Clarke pursed his lips and waited for something a little more specific.

‘Galileo and Descartes were only harbingers.  Something is happening now––the mercury is rising in the ground, like water climbing up the bore of a well.'”

––Quicksilver, by Neal Stephenson, pg. 32

 

“It was fun while it lasted, living on these city streets amid countless, nameless fellow beings, not knowing any of them unless you chose to, being able to walk away from any embarrassment or petty discourtesy, just another forgotten face in the crowd.

It was also lonely.

Today, you read about old folks found dead in their apartments months after anyone last saw them alive, and about children who were abused for years without the neighbors suspecting, or doing a thing about it.  That won’t happen anymore when the village returns.  Busybodies will gossip, but you’ll know their secrets––and you’ll be able to leave your doors unlocked.  Your bedroom will be protected from snoops by electronic guardians, but most of all by the fact that voyeurs and snoops will fear being caught.  Your taxes may be public knowledge, but so will every suspicious deal made by any politician or captain of finance.  Anyone will be able to find out how much you paid for your nose job, or what salad dressing you buy; and your reactions will be, ‘Who cares?’  It will be like having people know what color sweater you are wearing.

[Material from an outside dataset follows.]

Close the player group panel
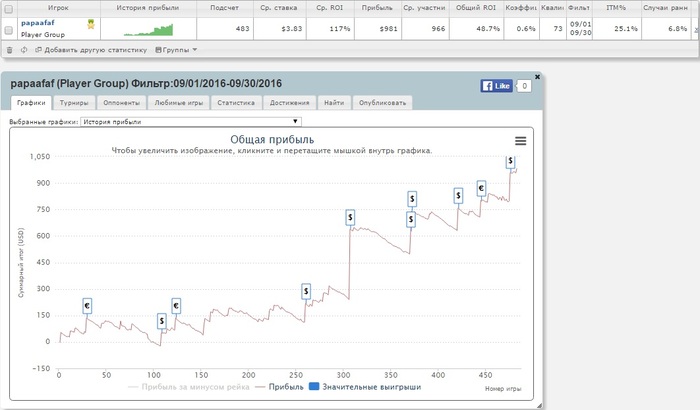Screen dimensions: 700x410 click(538, 77)
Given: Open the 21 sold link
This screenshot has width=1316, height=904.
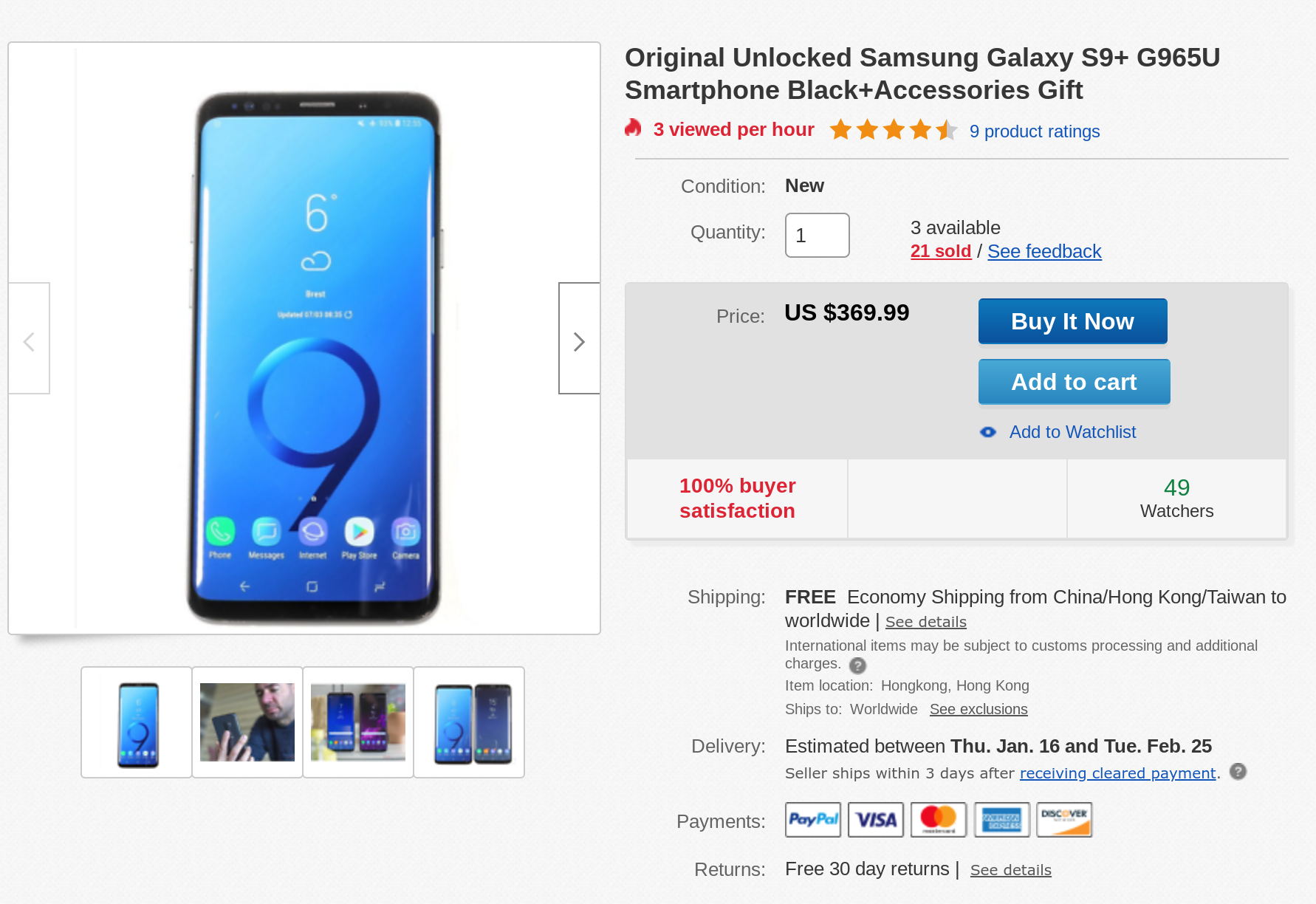Looking at the screenshot, I should 940,251.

Courtesy, at first enforced by a mutual deterrence of vision, may become a simple, comfortable habit.  One that respects a world of wildly varied eccentrics.  One that gives each person a little more space than he or she would have inside a mask.

Meanwhile, you and your kids will have friends in every part of the world, whom you met through shared interests on the Net.  And when you travel, those friends will pick you up at the airport with open arms, as familiar as any member of your family, even though you never met in person till that very moment.

Perhaps, after all is said and done, most of us will even decide it’s better that way.  Better to know our neighbors (in their multitudes) than to live a fiction of splendid, lonely isolation.

Assuming we have the slightest choice in the matter.”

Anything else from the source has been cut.